Then, we look at the type of operating systems, particularly mobile vs. desktop. Identifying this is actually more much difficult than it appears. For a list of user-agent used, see https://deviceatlas.com/blog/list-of-user-agent-strings.

Here, we simply search the user agent with the word “mob”.

mean(str_detect(logfile$user.agent, "[mM]ob"))
## [1] 0.01399839

Next, we look at different types of browsers.

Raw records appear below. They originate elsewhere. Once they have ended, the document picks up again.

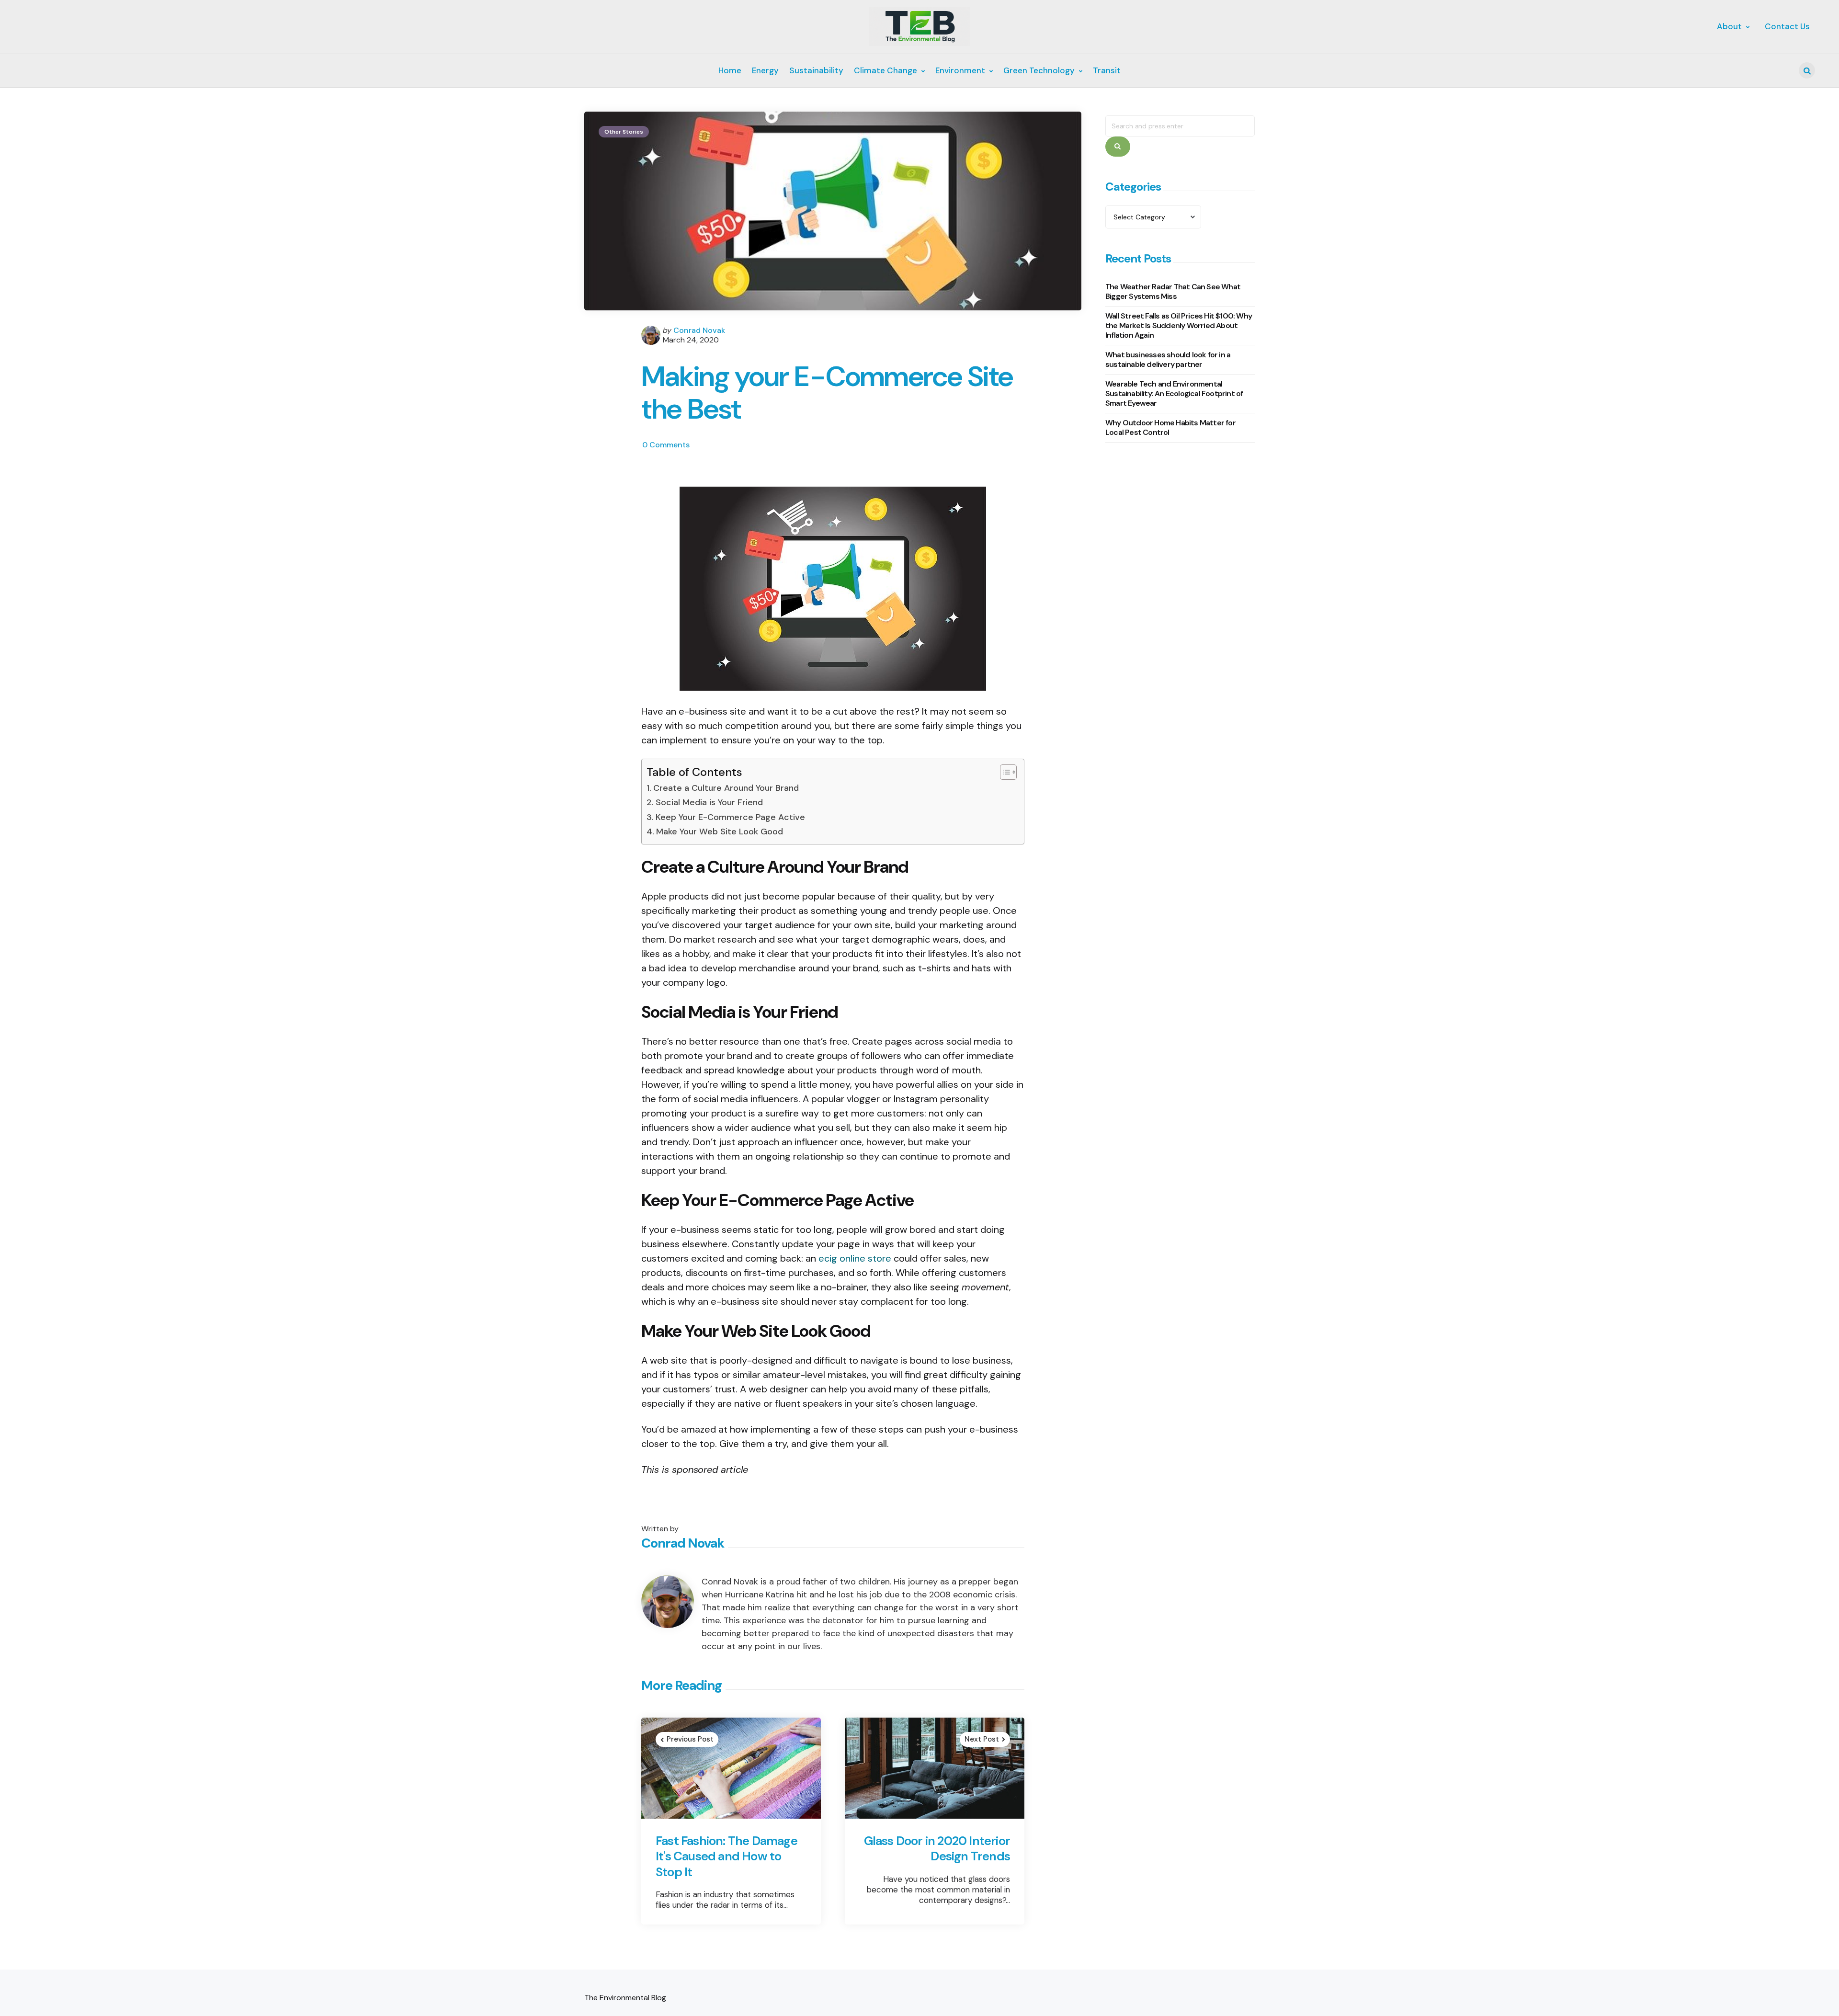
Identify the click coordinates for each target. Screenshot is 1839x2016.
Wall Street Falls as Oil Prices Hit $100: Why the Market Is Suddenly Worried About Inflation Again (1178, 326)
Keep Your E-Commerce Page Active (730, 817)
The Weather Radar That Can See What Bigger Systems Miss (1172, 292)
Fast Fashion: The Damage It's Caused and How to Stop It (726, 1856)
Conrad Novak (699, 330)
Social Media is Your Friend (709, 802)
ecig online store (854, 1258)
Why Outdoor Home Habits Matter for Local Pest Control (1170, 428)
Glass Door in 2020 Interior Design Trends (937, 1848)
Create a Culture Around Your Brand (726, 788)
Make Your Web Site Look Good (719, 831)
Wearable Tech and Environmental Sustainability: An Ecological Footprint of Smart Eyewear (1174, 394)
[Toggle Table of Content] (1003, 772)
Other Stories (623, 132)
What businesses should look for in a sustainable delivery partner (1167, 360)
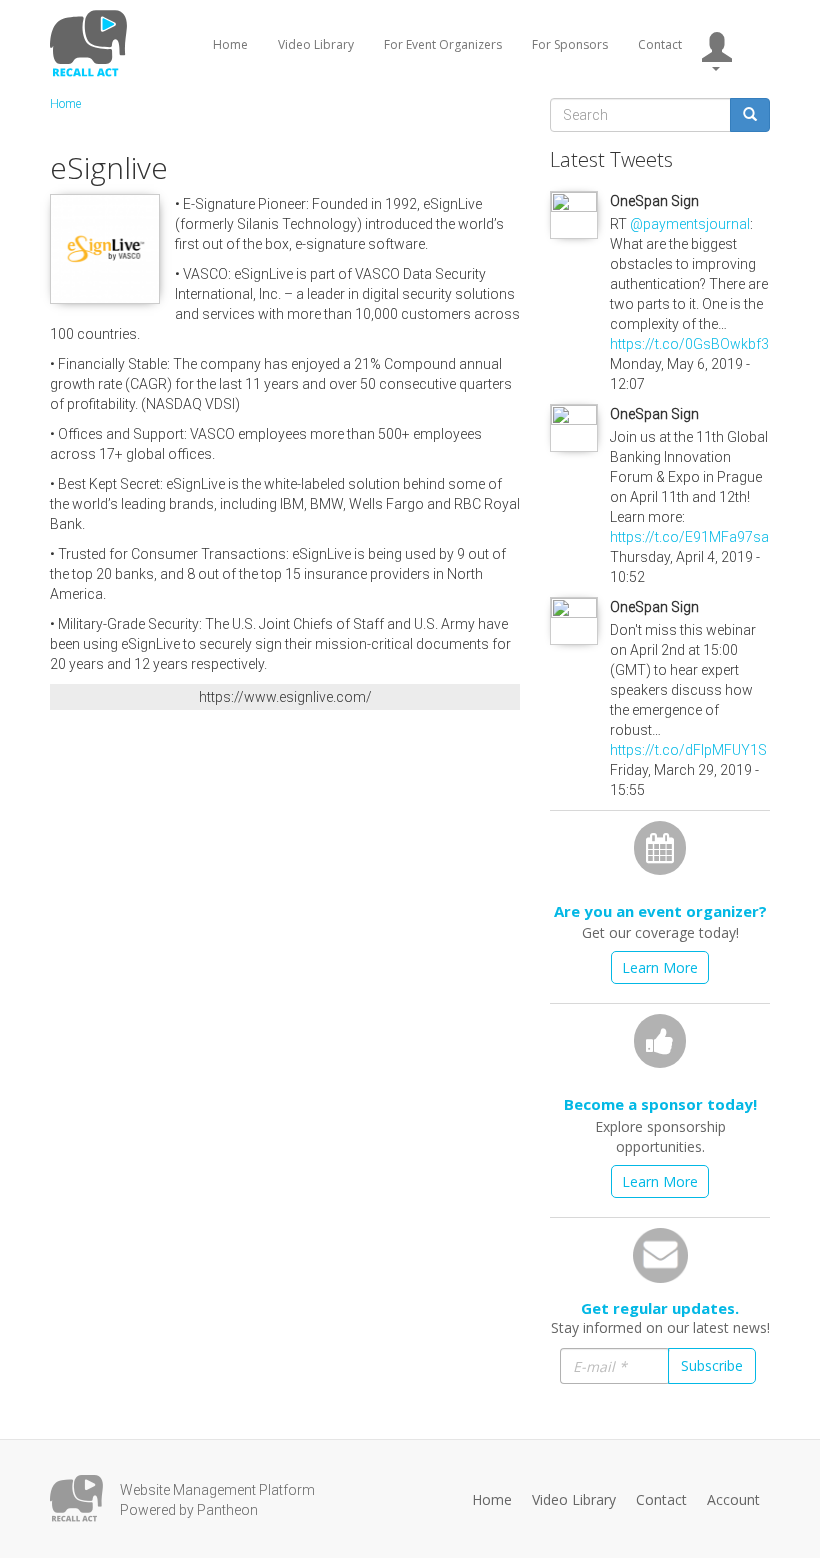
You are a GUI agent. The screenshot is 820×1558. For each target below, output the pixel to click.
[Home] (91, 43)
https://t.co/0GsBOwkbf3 (689, 344)
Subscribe (712, 1365)
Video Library (316, 44)
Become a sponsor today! (660, 1104)
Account (733, 1499)
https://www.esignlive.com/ (285, 697)
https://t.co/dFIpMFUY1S (688, 750)
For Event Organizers (443, 44)
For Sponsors (570, 44)
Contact (660, 44)
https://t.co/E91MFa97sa (689, 537)
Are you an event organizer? (660, 911)
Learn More (660, 967)
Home (230, 44)
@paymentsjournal (690, 224)
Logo (76, 1498)
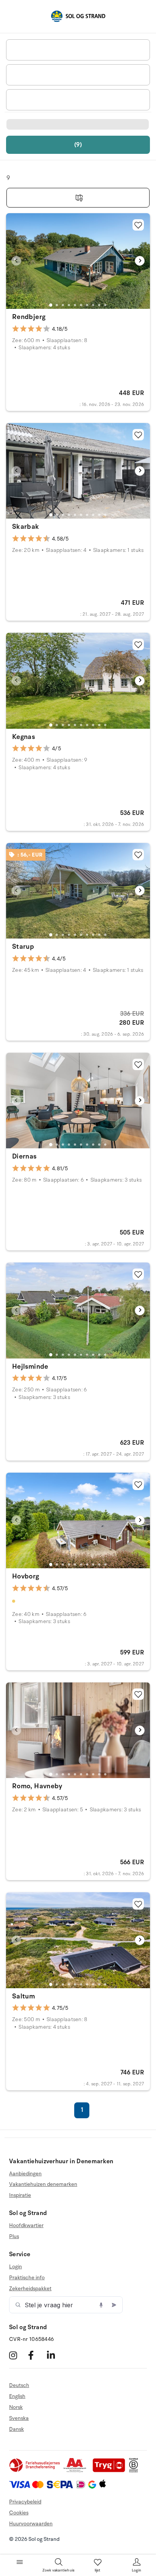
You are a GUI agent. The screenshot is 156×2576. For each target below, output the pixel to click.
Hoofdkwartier (26, 2225)
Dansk (16, 2429)
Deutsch (19, 2385)
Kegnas (23, 736)
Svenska (19, 2418)
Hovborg (25, 1576)
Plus (14, 2236)
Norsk (16, 2407)
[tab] (51, 305)
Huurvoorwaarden (31, 2523)
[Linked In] (55, 2355)
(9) (78, 145)
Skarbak (25, 526)
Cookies (18, 2512)
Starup (23, 946)
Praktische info (27, 2277)
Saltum (23, 1996)
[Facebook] (36, 2355)
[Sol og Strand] (78, 16)
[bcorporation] (135, 2470)
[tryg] (110, 2470)
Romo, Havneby (37, 1786)
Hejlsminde (30, 1366)
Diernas (24, 1156)
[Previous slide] (16, 261)
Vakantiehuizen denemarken (43, 2184)
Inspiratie (20, 2195)
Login (15, 2266)
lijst (98, 2570)
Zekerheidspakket (30, 2288)
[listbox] (78, 49)
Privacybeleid (25, 2501)
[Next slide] (140, 261)
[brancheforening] (35, 2470)
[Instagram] (17, 2355)
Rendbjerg (28, 316)
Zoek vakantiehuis (58, 2570)
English (17, 2396)
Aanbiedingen (25, 2173)
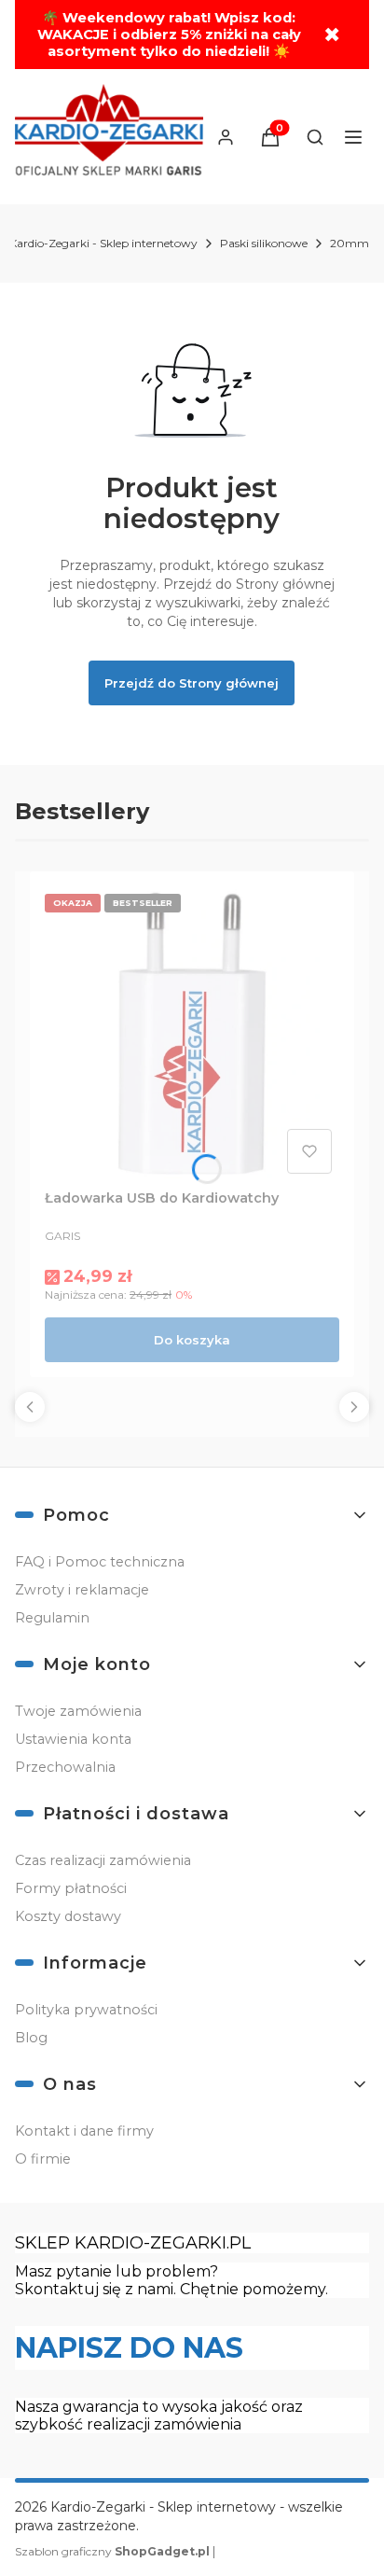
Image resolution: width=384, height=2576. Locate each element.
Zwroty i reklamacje (82, 1589)
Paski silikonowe (264, 243)
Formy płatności (71, 1888)
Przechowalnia (65, 1767)
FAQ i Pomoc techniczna (100, 1561)
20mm (349, 243)
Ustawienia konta (73, 1739)
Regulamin (52, 1617)
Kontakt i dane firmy (84, 2131)
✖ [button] (331, 35)
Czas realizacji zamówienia (103, 1860)
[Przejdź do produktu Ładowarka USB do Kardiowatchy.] (192, 1033)
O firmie (43, 2159)
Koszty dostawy (68, 1916)
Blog (31, 2037)
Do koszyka (192, 1339)
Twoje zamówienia (78, 1711)
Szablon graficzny (112, 2551)
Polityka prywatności (86, 2009)
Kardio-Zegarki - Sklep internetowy (103, 243)
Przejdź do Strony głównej (191, 682)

mean(str_detect(logfile$user.agent, "Chrome"))
## [1] 0.1183692
mean(str_detect(logfile$user.agent, "Safari") & !str_detect(logfile$user.agent, "Chrome"))
## [1] 0.01932792
mean(str_detect(logfile$user.agent, "MSIE"))
## [1] 0.7540952
mean(str_detect(logfile$user.agent, "Firefox"))
## [1] 0.0332402

Finally, different types of OS.

mean(str_detect(logfile$user.agent, "Windows"))
## [1] 0.8321245
mean(str_detect(logfile$user.agent, "Linux"))
## [1] 0.05594573
mean(str_detect(logfile$user.agent, "Macintosh"))
## [1] 0.03540263

11.2.3 Maybe we should look at unique users instead.

distinct_log <- distinct(logfile, ip, .keep_all = TRUE)